When attempting to reboot or shutdown a system that has no local disks or minimal local disks (e.g. swap and /var local, everything else NFS-mounted), the shutdown process stops network filesystems and network interfaces before all other shutdown steps are complete. There should be a way, perhaps if a check of /etc/mtab shows / or other critical filesystems to be mounted via NFS , to defer shutdown of NFS and related services, as well as the network interface in question until the very end. Reproducible: Always Steps to Reproduce: 1. Configure a system so that its root filesystem is mounted via NFS instead of locally. 2. After booting this system, attempt to reboot it or shut it down using the typical 'reboot' or 'shutdown' commands. Actual Results: Error messages that result from a premature unmounting of the very filesystem that contains rc . E.g. following the "Bringing <if> down..." sequence /sbin/rc: line <N>: <command>: Network unreachable Expected Results: Execute the whole shutdown process cleanly, leaving NFS and the network interface(s) to be shut down at the end.

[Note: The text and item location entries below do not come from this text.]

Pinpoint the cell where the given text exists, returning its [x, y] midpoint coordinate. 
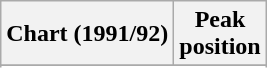
Chart (1991/92) [88, 34]
Peakposition [220, 34]
Pinpoint the cell where the given text exists, returning its [X, Y] midpoint coordinate. 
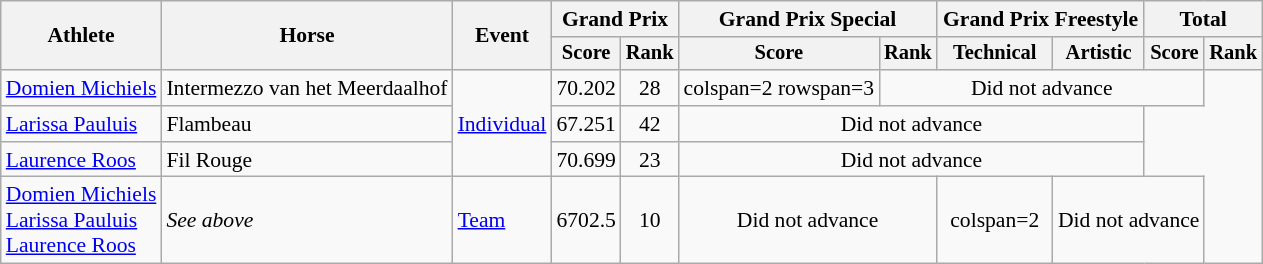
colspan=2 [995, 220]
Laurence Roos [82, 160]
Intermezzo van het Meerdaalhof [306, 88]
Fil Rouge [306, 160]
colspan=2 rowspan=3 [780, 88]
Flambeau [306, 124]
23 [650, 160]
28 [650, 88]
70.202 [586, 88]
Domien MichielsLarissa PauluisLaurence Roos [82, 220]
Event [502, 36]
Athlete [82, 36]
See above [306, 220]
Team [502, 220]
Horse [306, 36]
Total [1203, 19]
Grand Prix [614, 19]
Technical [995, 54]
Larissa Pauluis [82, 124]
67.251 [586, 124]
10 [650, 220]
Grand Prix Freestyle [1041, 19]
70.699 [586, 160]
Grand Prix Special [808, 19]
Domien Michiels [82, 88]
Artistic [1099, 54]
6702.5 [586, 220]
42 [650, 124]
Individual [502, 124]
Detect which cell encompasses the target text, then output its (X, Y) center coordinate. 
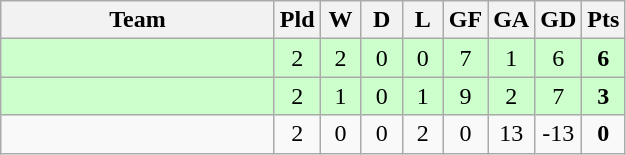
9 (465, 96)
W (340, 20)
Pts (604, 20)
Team (138, 20)
GA (512, 20)
D (382, 20)
L (422, 20)
Pld (297, 20)
13 (512, 134)
GF (465, 20)
-13 (558, 134)
3 (604, 96)
GD (558, 20)
From the cell containing the given text, extract its center point as [x, y] coordinate. 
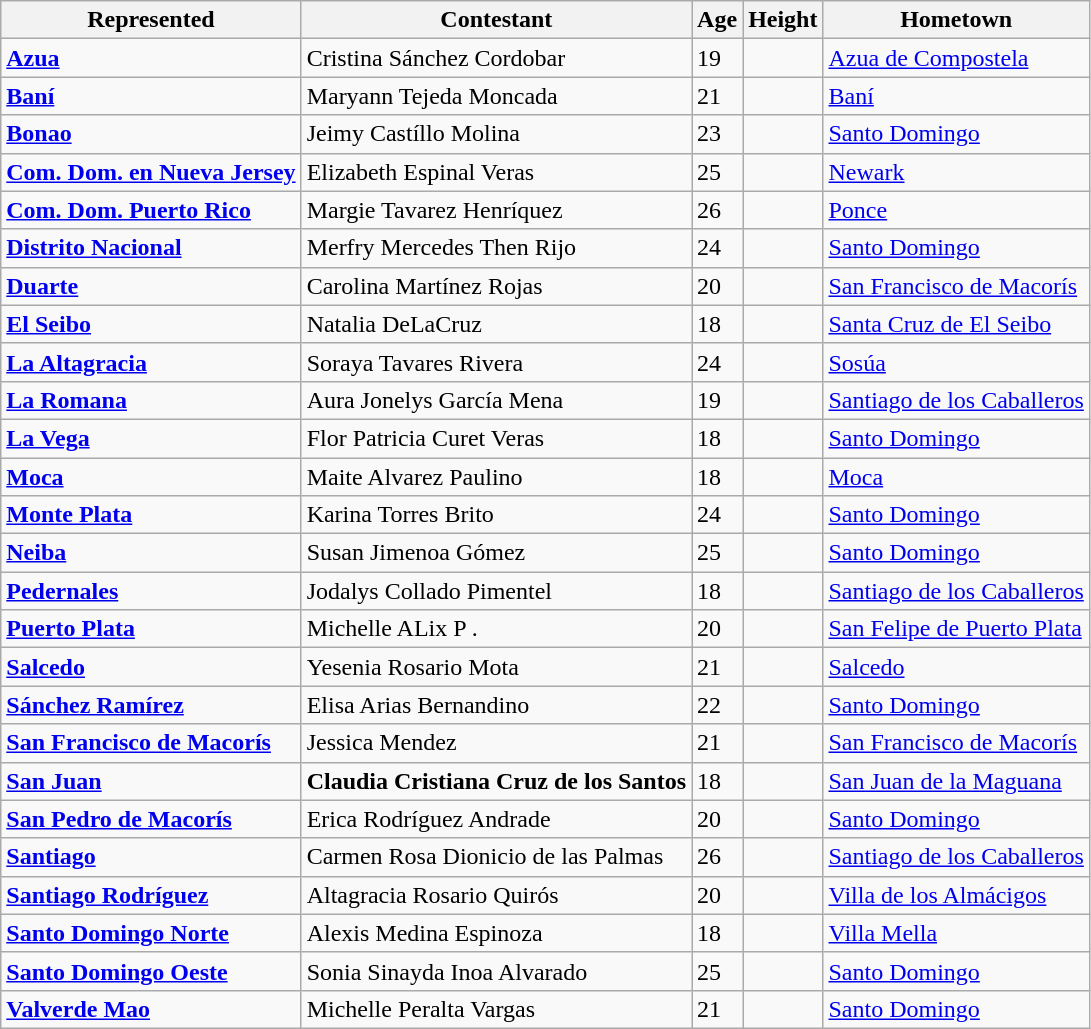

neglected to post `emerge info` like bug report page said to
(In reply to comment #1) > neglected to post `emerge info` like bug report page said to You're right, my mistake. This was on an AMD64 system setup via 2005.0 stage3 LiveCD, with no system updates applied and any additional required packages emerged manually. After I performed `emerge baselayout` , the rc scripts were updated to latest version, and this type of situation *is* correctly handled by current stable baselayout. Latest stable startup scripts checkroot and checkfs also handle NFS root situation much more gracefully than 2005.0 stage3 (no /fastboot file needed). This bug / flaw has already been addressed. Marking bug "CLOSED". Apologies for the waste of bandwidth.